1. An optical disc comprising a substrate and at least a recording layer and a light-transmitting layer, laid on the substrate one on the other, in which a light beam is applied to the recording layer through the light-transmitting layer to record and/or reproduce data,
wherein the light-transmitting layer is composed of at least two material layers of different materials, laid one on another and having different refractive indices, and is designed to set spherical aberration caused by an objective lens that focuses the light beam used to record and/or reproduce data, at a value close to a minimum.
2. The optical disc according to claim 1, wherein at least one of the material layers has a refractive index higher than the design refractive index of the objective lens, at least another of the material layers has a refractive index lower than the refractive index of said at least one of the material layers, said at least one of the material layers and said another of the material layers are combined to minimize the spherical aberration caused by the objective lens.

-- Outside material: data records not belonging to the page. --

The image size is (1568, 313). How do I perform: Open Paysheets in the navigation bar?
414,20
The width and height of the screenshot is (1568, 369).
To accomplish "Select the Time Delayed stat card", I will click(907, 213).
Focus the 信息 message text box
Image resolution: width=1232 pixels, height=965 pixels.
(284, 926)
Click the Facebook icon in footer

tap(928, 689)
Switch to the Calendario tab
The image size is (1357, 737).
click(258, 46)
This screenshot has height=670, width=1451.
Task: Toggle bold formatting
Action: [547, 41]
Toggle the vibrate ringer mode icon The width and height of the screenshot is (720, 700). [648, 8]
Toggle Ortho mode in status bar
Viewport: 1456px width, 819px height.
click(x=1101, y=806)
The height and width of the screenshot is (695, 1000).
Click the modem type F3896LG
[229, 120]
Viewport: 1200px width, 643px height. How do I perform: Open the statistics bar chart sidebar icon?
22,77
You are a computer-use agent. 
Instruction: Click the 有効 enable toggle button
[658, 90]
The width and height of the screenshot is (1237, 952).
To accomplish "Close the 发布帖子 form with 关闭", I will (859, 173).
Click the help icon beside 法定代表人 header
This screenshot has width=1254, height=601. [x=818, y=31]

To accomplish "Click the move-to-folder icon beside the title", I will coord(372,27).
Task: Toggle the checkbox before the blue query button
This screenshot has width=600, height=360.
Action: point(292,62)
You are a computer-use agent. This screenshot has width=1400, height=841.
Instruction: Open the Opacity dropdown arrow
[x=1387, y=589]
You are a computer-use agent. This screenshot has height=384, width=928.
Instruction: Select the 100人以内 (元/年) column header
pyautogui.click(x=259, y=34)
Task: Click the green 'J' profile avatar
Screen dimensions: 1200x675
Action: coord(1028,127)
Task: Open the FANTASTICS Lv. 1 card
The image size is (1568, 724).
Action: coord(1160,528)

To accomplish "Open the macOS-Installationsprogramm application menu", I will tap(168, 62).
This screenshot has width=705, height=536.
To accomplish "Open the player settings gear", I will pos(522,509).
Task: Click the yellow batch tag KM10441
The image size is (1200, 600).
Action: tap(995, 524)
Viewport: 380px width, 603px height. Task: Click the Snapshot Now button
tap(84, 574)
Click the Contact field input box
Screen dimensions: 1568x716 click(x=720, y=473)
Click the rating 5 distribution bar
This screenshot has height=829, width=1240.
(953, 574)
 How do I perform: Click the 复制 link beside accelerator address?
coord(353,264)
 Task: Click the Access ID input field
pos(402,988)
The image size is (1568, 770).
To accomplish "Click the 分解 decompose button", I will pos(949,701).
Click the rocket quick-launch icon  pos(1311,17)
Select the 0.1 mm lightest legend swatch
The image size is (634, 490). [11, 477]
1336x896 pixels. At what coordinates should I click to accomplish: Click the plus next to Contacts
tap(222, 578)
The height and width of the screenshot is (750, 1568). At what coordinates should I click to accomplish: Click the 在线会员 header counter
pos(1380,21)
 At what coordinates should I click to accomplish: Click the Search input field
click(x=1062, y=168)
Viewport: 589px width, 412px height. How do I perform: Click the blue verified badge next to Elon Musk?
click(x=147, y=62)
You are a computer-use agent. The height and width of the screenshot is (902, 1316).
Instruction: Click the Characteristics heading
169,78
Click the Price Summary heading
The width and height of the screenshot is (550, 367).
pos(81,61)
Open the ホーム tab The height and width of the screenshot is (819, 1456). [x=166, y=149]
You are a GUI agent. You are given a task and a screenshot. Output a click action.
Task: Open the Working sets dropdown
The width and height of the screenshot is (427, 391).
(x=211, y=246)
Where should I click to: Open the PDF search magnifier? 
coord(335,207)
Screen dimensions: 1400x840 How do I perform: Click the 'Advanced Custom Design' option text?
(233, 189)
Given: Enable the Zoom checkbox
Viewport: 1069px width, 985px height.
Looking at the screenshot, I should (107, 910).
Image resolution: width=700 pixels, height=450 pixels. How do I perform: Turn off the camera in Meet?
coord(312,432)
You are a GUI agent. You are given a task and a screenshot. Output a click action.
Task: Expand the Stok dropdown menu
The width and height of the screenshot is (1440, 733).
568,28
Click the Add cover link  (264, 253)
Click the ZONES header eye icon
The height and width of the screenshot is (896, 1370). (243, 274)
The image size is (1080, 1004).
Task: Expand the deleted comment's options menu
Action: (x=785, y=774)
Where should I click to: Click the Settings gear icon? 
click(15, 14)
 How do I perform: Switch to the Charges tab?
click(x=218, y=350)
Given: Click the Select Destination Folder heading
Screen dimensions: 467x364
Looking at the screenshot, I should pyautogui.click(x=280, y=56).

3. The optical disc according to claim 2, wherein the material layers composing the light-transmitting layer, the layer having a refractive index higher than the design refractive index of the objective lens lies on a side at which the light beam is applied.
4. The optical disc according to claim 2, wherein the material layers are adjusted in thickness to reduce spherical aberration caused by the light-transmitting layer to a value close to a minimum.
US10/276,237 2001-03-14 2002-03-14 Optical disk Abandoned US20030161256A1 (en)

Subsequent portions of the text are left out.